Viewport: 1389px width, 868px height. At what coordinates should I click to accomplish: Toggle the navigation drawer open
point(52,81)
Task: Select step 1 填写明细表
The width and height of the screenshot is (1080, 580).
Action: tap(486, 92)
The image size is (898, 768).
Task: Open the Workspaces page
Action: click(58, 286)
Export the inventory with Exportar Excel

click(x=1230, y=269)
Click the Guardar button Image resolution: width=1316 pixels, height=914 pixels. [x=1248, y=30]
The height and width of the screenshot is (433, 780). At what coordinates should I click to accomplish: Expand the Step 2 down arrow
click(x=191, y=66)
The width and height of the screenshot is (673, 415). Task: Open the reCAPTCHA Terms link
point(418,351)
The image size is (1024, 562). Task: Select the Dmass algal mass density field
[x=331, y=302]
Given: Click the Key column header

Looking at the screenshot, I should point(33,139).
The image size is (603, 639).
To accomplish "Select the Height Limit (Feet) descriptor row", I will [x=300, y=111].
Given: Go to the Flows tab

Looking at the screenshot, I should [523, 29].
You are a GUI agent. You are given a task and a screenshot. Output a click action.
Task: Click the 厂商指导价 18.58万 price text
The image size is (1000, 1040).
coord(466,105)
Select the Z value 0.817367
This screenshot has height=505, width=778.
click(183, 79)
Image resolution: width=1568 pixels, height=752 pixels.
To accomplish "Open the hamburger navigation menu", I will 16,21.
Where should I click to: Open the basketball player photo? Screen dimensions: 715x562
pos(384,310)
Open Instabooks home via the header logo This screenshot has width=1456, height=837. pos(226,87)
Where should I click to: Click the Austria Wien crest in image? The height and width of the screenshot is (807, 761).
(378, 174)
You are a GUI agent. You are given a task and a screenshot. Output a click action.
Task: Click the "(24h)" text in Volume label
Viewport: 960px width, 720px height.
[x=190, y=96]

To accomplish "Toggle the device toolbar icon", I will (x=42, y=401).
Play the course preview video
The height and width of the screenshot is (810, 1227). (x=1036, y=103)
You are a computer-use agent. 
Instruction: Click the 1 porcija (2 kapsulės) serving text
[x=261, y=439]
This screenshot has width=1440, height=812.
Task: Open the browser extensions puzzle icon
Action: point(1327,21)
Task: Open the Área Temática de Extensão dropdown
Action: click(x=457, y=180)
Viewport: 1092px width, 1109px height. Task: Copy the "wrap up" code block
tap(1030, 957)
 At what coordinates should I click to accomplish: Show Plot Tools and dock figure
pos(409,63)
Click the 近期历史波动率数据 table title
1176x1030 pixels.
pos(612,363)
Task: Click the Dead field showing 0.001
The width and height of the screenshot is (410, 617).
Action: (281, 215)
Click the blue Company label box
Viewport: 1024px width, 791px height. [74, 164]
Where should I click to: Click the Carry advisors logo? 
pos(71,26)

Task directions:
Could you repeat every record above exactly as it is written?

Answer:
Viewport: 1389px width, 868px height. At what coordinates should I click to accomplish: Toggle the navigation drawer open
point(52,81)
Task: Select step 1 填写明细表
The width and height of the screenshot is (1080, 580).
Action: tap(486, 92)
The image size is (898, 768).
Task: Open the Workspaces page
Action: click(58, 286)
Export the inventory with Exportar Excel

click(x=1230, y=269)
Click the Guardar button Image resolution: width=1316 pixels, height=914 pixels. [x=1248, y=30]
The height and width of the screenshot is (433, 780). At what coordinates should I click to accomplish: Expand the Step 2 down arrow
click(x=191, y=66)
The width and height of the screenshot is (673, 415). Task: Open the reCAPTCHA Terms link
point(418,351)
The image size is (1024, 562). Task: Select the Dmass algal mass density field
[x=331, y=302]
Given: Click the Key column header

Looking at the screenshot, I should point(33,139).
The image size is (603, 639).
To accomplish "Select the Height Limit (Feet) descriptor row", I will [x=300, y=111].
Given: Go to the Flows tab

Looking at the screenshot, I should [523, 29].
You are a GUI agent. You are given a task and a screenshot. Output a click action.
Task: Click the 厂商指导价 18.58万 price text
The image size is (1000, 1040).
coord(466,105)
Select the Z value 0.817367
This screenshot has height=505, width=778.
click(183, 79)
Image resolution: width=1568 pixels, height=752 pixels.
To accomplish "Open the hamburger navigation menu", I will 16,21.
Where should I click to: Open the basketball player photo? Screen dimensions: 715x562
pos(384,310)
Open Instabooks home via the header logo This screenshot has width=1456, height=837. pos(226,87)
Where should I click to: Click the Austria Wien crest in image? The height and width of the screenshot is (807, 761).
(378, 174)
You are a GUI agent. You are given a task and a screenshot. Output a click action.
Task: Click the "(24h)" text in Volume label
Viewport: 960px width, 720px height.
[x=190, y=96]

To accomplish "Toggle the device toolbar icon", I will (x=42, y=401).
Play the course preview video
The height and width of the screenshot is (810, 1227). (x=1036, y=103)
You are a computer-use agent. 
Instruction: Click the 1 porcija (2 kapsulės) serving text
[x=261, y=439]
This screenshot has width=1440, height=812.
Task: Open the browser extensions puzzle icon
Action: point(1327,21)
Task: Open the Área Temática de Extensão dropdown
Action: click(x=457, y=180)
Viewport: 1092px width, 1109px height. Task: Copy the "wrap up" code block
tap(1030, 957)
 At what coordinates should I click to accomplish: Show Plot Tools and dock figure
pos(409,63)
Click the 近期历史波动率数据 table title
1176x1030 pixels.
pos(612,363)
Task: Click the Dead field showing 0.001
The width and height of the screenshot is (410, 617).
Action: (281, 215)
Click the blue Company label box
Viewport: 1024px width, 791px height. [74, 164]
Where should I click to: Click the Carry advisors logo? 
pos(71,26)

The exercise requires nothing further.